Did you know? Dementia can bring visual challenges, as the problems within the brain that cause memory loss can also affect sight. This, coupled with general age-related eyesight deterioration, can make it increasingly difficult to discriminate different textures on the floor. So shiny surfaces can appear wet, and dark surfaces can look like holes. Floor patterns such as those found on linoleum or carpet can cause illusions, while visual-spatial problems mean rooms can appear flat or 2D.
Making floors safe: four areas to think about
1. Patterned flooring
2. Pros and cons of colour contrasts
3. Benefits of matt floors
4. Removing potential hazards
1. Patterned flooring
Why: Patterned carpets can cause confusion if you have dementia, as it becomes increasingly difficult to distinguish between design and actual objects that they need to pick up or step over. For example, a dark carpet with white specks may look like bits of tissue, which they will keep trying to pick up. Patterns such as flowers can also be deceptive, as they could believe they’re actually seeing real flowers on the floor.
– Similarly, if kitchen linoleum or bathroom tiles are in a black and white checkerboard motif, the black areas may seem like holes in the ground which need to be stepped around. Imagine how confusing and frustrating that could feel.
2. Pros and cons of using contrasting colours
Why: Visual problems mean you need to help people with dementia pick out certain areas clearly. For example, if their kitchen has a small step, making it a different colour to the surrounding flooring will help them spot it.
– You can use different coloured skirting boards to pick out the edge of the room and help give it more perspective for someone with dementia.

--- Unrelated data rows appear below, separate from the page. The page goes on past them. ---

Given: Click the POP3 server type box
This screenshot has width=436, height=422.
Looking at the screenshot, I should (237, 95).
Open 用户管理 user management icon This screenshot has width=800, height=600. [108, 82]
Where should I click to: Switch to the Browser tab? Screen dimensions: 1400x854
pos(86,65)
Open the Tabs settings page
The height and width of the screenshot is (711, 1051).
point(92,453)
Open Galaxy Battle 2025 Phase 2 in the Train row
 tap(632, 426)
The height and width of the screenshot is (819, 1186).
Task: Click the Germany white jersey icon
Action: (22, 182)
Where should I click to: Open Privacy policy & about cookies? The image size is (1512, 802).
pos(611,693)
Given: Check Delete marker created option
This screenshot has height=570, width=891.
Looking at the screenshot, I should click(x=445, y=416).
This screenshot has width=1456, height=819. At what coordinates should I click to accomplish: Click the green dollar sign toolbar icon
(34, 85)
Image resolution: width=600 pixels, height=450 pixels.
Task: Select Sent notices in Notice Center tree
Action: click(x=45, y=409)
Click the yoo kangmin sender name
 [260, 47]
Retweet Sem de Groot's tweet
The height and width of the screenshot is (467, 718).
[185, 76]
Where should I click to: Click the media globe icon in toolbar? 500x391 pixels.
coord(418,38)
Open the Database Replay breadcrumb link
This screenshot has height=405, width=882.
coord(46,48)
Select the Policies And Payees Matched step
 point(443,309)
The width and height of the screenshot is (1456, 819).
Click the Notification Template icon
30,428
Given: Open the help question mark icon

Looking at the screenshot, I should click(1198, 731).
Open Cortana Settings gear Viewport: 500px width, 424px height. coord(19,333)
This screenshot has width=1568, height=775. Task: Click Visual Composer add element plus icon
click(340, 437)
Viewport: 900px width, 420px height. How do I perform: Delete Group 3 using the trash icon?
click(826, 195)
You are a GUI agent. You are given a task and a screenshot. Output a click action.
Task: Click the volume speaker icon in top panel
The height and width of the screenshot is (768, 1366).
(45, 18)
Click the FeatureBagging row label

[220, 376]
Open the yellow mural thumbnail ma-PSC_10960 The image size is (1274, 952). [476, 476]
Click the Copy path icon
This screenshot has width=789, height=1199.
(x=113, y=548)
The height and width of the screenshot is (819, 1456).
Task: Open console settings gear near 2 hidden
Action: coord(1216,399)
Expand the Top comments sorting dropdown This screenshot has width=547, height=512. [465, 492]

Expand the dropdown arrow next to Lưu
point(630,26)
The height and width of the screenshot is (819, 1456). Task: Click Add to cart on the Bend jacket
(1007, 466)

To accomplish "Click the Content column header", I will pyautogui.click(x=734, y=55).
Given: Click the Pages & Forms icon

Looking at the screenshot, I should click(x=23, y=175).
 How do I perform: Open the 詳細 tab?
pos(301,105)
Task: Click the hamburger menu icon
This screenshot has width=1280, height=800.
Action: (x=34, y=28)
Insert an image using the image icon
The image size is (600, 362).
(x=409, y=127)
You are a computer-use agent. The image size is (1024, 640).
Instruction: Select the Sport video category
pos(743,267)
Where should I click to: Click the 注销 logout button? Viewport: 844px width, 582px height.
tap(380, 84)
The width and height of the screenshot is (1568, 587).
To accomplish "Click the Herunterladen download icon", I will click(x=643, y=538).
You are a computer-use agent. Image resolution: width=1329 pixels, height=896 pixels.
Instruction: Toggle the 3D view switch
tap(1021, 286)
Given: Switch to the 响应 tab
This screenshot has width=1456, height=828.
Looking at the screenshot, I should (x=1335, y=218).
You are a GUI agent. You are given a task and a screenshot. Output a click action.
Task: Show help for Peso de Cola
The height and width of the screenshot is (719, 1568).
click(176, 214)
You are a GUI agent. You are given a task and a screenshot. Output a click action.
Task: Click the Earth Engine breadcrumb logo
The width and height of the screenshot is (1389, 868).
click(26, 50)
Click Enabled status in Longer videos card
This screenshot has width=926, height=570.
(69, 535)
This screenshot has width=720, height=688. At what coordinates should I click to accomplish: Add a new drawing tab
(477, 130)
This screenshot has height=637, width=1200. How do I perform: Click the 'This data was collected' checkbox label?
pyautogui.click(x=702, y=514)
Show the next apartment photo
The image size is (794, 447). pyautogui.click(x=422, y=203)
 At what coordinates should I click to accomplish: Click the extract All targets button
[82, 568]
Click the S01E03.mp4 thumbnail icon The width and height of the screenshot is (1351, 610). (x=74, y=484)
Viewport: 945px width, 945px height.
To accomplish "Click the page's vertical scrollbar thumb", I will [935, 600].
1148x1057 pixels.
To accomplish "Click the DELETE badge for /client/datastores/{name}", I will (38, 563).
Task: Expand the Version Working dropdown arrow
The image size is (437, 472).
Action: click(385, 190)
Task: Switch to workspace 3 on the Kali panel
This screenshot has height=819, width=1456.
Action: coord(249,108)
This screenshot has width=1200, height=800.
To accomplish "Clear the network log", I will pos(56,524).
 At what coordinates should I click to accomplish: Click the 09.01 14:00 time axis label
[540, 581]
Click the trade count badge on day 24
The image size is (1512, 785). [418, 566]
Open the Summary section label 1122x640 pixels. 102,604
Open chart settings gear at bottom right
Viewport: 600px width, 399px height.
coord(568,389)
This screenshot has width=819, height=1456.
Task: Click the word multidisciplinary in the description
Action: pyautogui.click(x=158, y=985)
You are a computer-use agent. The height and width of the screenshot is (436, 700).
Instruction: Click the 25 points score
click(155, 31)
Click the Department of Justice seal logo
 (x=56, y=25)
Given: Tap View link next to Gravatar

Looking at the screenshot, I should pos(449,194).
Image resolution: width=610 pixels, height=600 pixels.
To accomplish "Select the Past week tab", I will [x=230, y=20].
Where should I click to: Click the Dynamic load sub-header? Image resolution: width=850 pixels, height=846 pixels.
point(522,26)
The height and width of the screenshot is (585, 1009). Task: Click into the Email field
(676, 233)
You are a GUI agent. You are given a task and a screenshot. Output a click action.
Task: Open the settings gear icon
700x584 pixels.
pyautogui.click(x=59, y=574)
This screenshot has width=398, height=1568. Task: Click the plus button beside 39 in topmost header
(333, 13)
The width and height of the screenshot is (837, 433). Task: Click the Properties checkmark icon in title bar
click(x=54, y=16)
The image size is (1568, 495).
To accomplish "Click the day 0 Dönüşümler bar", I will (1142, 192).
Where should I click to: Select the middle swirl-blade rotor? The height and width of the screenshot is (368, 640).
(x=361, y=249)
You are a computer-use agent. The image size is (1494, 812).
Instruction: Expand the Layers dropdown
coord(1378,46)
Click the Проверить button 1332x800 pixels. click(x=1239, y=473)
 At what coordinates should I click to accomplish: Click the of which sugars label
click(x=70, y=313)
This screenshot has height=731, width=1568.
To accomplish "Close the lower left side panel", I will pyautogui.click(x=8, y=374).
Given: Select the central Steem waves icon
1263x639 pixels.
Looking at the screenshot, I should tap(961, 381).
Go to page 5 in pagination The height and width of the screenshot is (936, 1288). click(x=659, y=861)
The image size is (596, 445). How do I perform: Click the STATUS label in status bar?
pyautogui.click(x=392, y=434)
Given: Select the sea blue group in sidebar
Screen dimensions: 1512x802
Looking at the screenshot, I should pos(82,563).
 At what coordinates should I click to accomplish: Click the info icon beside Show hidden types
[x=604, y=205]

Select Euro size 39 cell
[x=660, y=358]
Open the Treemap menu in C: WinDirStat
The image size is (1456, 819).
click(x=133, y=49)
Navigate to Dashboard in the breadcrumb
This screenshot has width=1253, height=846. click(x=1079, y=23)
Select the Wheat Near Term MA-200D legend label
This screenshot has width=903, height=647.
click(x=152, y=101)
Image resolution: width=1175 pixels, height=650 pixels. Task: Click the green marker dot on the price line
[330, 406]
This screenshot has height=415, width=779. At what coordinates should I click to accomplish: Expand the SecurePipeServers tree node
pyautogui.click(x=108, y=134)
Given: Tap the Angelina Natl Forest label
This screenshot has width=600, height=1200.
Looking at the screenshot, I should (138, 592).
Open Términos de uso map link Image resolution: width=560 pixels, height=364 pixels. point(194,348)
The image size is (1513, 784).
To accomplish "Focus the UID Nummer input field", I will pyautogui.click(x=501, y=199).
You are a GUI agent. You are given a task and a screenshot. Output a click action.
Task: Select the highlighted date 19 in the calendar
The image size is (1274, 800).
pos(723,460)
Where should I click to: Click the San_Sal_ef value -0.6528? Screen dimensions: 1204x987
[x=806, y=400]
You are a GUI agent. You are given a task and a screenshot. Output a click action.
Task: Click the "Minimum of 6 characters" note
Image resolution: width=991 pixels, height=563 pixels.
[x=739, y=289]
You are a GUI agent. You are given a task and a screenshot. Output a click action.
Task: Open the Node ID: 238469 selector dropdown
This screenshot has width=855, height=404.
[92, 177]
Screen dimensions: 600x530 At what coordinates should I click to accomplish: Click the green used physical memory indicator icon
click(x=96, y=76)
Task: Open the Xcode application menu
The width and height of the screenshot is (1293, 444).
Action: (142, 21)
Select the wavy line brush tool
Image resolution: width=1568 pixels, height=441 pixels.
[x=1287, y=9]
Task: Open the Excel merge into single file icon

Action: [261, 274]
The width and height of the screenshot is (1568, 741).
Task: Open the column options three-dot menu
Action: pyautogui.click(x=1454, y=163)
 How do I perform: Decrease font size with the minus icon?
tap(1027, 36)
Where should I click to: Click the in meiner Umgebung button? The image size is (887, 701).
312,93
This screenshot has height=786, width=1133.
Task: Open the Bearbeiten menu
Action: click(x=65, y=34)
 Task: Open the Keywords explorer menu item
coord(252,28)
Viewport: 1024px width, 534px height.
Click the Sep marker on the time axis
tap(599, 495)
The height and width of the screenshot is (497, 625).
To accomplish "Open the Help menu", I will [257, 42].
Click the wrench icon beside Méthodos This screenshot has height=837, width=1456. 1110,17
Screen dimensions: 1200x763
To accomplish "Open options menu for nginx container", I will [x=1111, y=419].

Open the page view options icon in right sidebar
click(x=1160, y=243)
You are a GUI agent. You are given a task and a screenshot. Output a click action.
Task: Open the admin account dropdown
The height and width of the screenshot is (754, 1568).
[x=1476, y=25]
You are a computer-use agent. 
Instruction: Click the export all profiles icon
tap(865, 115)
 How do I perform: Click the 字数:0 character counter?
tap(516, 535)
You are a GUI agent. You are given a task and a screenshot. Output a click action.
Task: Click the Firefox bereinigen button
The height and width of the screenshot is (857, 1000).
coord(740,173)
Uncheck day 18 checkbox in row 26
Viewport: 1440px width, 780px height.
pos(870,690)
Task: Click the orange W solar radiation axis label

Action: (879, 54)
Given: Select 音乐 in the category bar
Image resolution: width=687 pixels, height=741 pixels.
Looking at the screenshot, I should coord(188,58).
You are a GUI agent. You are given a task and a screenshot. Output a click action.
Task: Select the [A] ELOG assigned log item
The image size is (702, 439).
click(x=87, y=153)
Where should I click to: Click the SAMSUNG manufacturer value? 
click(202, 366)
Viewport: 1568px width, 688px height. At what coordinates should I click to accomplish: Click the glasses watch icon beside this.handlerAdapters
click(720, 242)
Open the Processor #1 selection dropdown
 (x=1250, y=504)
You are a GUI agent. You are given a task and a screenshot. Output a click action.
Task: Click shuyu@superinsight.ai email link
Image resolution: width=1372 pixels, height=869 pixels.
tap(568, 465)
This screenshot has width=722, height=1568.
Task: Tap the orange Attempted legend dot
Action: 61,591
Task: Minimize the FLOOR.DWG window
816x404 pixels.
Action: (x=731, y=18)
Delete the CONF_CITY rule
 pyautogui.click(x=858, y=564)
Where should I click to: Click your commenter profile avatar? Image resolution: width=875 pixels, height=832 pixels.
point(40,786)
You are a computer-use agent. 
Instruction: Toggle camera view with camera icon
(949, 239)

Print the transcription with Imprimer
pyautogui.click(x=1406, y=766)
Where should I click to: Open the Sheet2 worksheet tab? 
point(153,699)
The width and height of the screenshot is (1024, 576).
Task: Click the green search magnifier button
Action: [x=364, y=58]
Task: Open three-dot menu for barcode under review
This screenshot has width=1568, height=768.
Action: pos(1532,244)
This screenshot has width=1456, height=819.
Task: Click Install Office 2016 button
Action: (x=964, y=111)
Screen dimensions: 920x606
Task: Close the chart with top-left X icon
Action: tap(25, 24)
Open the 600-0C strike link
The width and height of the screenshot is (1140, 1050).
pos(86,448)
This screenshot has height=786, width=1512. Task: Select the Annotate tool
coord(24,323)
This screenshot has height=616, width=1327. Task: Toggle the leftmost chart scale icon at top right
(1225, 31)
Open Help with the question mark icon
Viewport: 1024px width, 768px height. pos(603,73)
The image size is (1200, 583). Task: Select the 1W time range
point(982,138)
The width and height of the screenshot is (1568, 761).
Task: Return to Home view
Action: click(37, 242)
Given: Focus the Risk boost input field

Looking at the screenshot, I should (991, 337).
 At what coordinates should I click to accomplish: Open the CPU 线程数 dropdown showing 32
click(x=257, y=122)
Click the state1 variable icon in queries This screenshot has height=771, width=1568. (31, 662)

– Likewise, picking out furniture in a colour that contrasts with your flooring will make it easier for someone with dementia or Alzheimer’s see it.
But, colour contrasts can also work against you if they make the person you’re caring for think that there’s a step or hole where there isn’t one.
Make sure that threshold strips – the strips of metal or plastic that fix flooring between different rooms – are the same colour as the rest of the floor surface. And if possible, try to ensure that the colour changes of floors between each room aren’t too bold.
3. Benefits of matt floors
Shiny flooring can appear wet to someone with dementia. This could mean they’ll become hesitant and unsteady, which can lead to falls.
– For areas of the house that aren’t carpeted, surfaces should, ideally, be matt to reduce the risk of harm.
4. Removing potential hazards
Falls pose a real risk for people with dementia, so it’s vital that you move any objects that could cause a tripping hazard.
– Assess all rooms and move or remove potential trip hazards including rugs, pairs of shoes or slippers or low furniture such as coffee tables.
5. Check slippers regularly
More than 27,000 land in hospital every year because of slip-ups in their slippers. Carpet slippers are one of the biggest causes of accidents in the home every year, and for someone with dementia worn-out slippers can be lethal. So make sure they have good grips on the soles and plenty support at the back. The ankle booty type is probably one of the safest, providing they’re been put on correctly.